Feeling like we’re optimized for the wrong algorithm.

11 comments

11 Comments

PE
ProductAI_Expert_Sarah Expert AI Ecommerce Consultant · January 9, 2026

This is the #1 problem ecommerce sites face with AI. Here’s the core issue:

Traditional product pages answer: “What is this product?”

AI needs to answer: “What’s the BEST product for THIS specific situation?”

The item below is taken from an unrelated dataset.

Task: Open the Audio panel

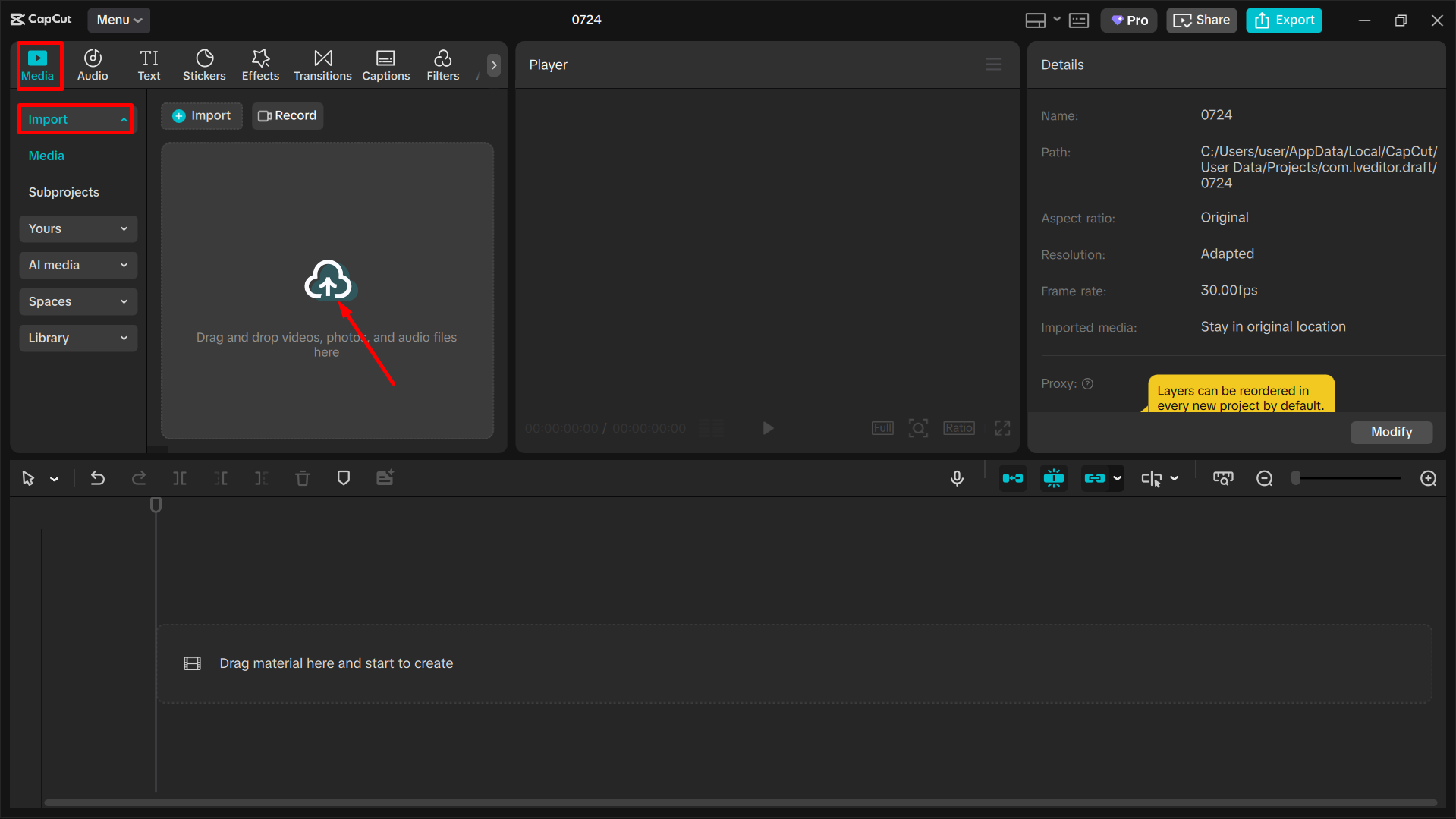Action: point(92,65)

Your product pages are designed to sell, not to inform. AI needs content that helps it make specific recommendations.

What’s missing:

  1. Use case specificity

    • Who exactly is this product for?
    • What specific problems does it solve?
    • When should someone choose this vs alternatives?
  2. Comparative context

    • How does this compare to other options?
    • What are the trade-offs?
    • What’s the value proposition vs price point?
  3. Answer-ready structure

    • Question-based headings
    • Direct, extractable answers
    • Specific, quantifiable claims

Your product pages currently say “great quality, perfect for everyone” - AI can’t use that to answer “best running shoe for marathon training.”

SM
SchemaDeep_Mike · January 9, 2026
Replying to ProductAI_Expert_Sarah

Expanding on the structured data angle:

Basic product schema (what you have):

{
  "@type": "Product",
  "name": "Running Shoe X",
  "price": "129.99",
  "availability": "InStock"
}

AI-optimized product schema:

{
  "@type": "Product",
  "name": "Marathon Pro Running Shoe",
  "description": "Designed for marathon training...",
  "brand": {"@type": "Brand", "name": "..."},
  "aggregateRating": {...},
  "additionalProperty": [
    {"name": "Best For", "value": "Long-distance running, 20+ miles"},
    {"name": "Heel Drop", "value": "8mm"},
    {"name": "Weight", "value": "10.5oz"},
    {"name": "Cushioning", "value": "Maximum - EVA foam midsole"},
    {"name": "Ideal Runner Type", "value": "Neutral pronators"}
  ]
}

The additionalProperty field is key - it lets you add structured attributes AI can extract.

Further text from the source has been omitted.